# Not valid block device 811

## VGen

Hi,

I get not valid block device 811 on my system.

It allows me to try other numbers 817, which is the correct one fails.

If I put in /dev/sdb1 everything boots up perfectly as normal.

Any ideas?

----------

## Jaglover

 *VGen wrote:*   

> Hi,
> 
> I get not valid block device 811 on my system.
> 
> It allows me to try other numbers 817, which is the correct one fails.
> ...

 

Considering all information you have provided I'd conclude something is wrong. What is on your kernel command line?

----------

## VGen

On append none. I'm using lilo.

----------

## VGen

Determining root device ...

Block device 811 is not a valid root device...

Could not find the root block device in .

Please specify another value or:

- press Enter for the same

- type "shell" for a shell

- type "q" to skip...

root block device () ::

I keep getting this.

I'm installing onto a USB drive. Typing /dev/sdb1 works.

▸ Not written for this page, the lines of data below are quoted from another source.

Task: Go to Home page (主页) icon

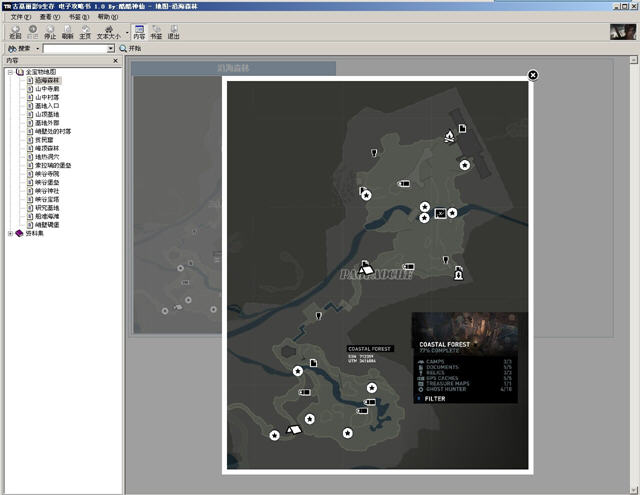Action: (85, 32)
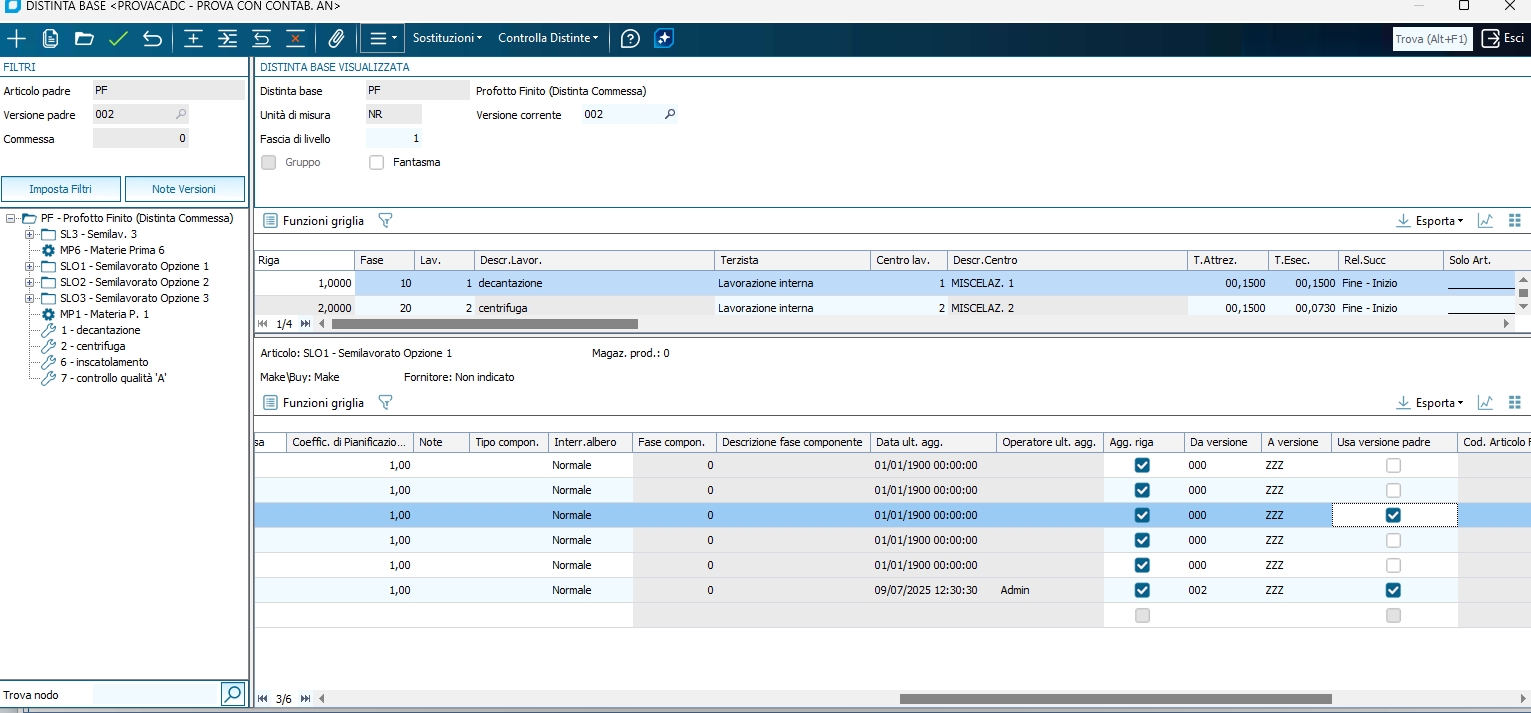1531x713 pixels.
Task: Click the magnifier next to Trova nodo
Action: click(x=232, y=694)
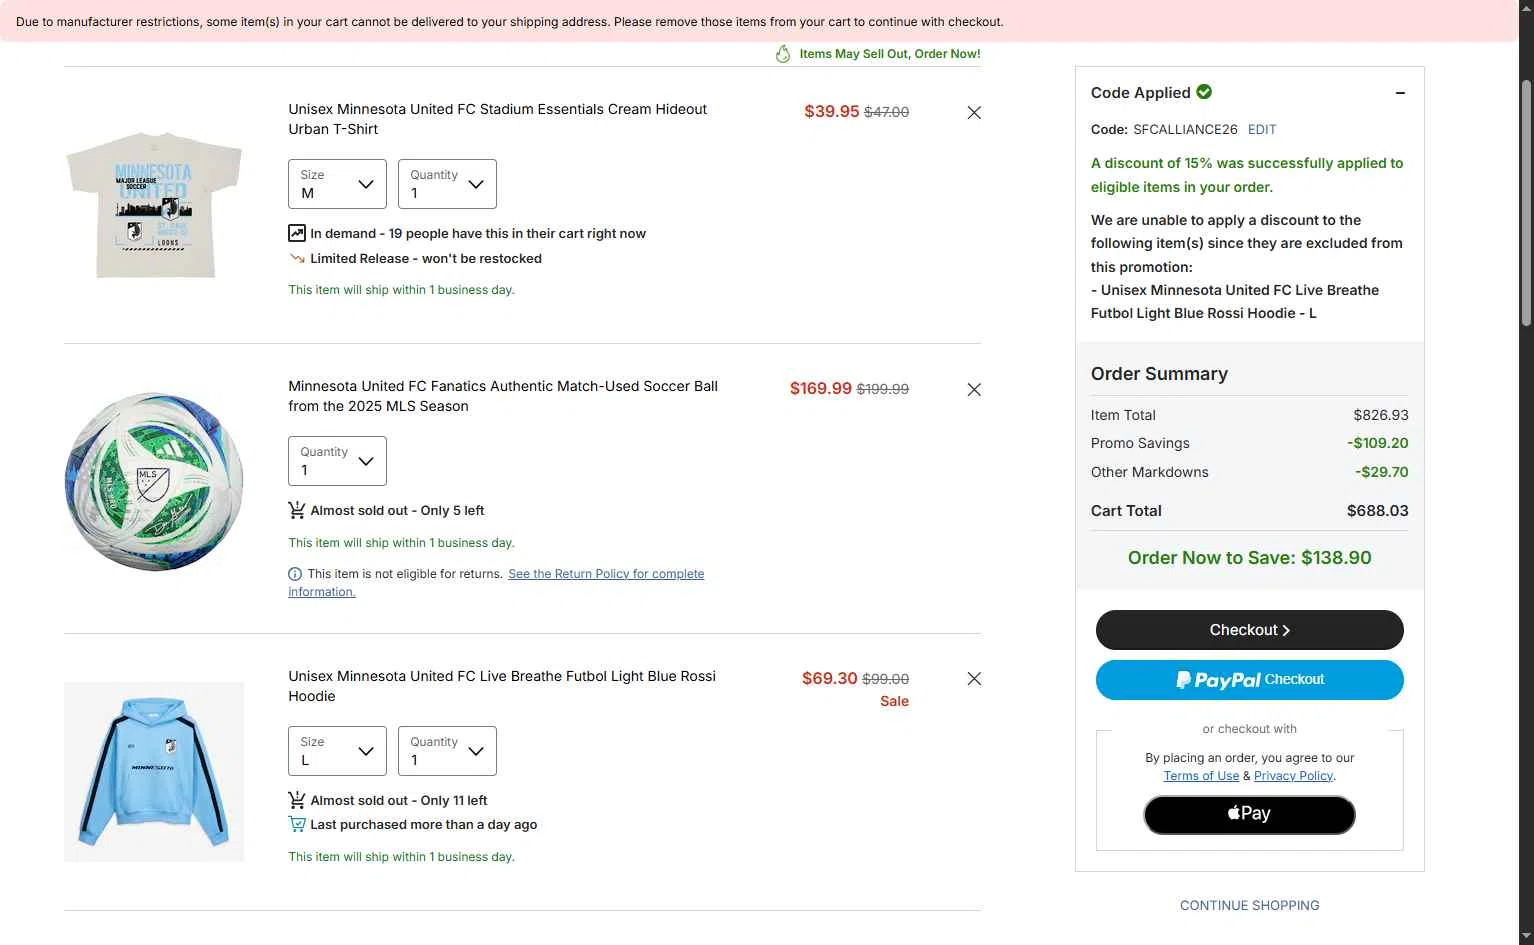Click the info icon for return eligibility

pyautogui.click(x=295, y=574)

Typing in any numbers fails. 817 is the correct value but fails.

Not sure what else to do.

I have tried using the kernel config from the Gentoo DVD. (/proc/config.gz)

I have tried the auto kernel generation.

I have tried a make mrproper directly on a kernel and compiling without making any changes.

All fail.

----------

## VGen

I'm giving up.

I don't have any more time to try to fix this.

----------

## Jaglover

For booting from USB you need to pass rootwait option to the kernel.

----------

## NeddySeagoon

VGen,

811 is /dev/sda11 817 is /dev/sdb1.

It looks like you have two problems

----------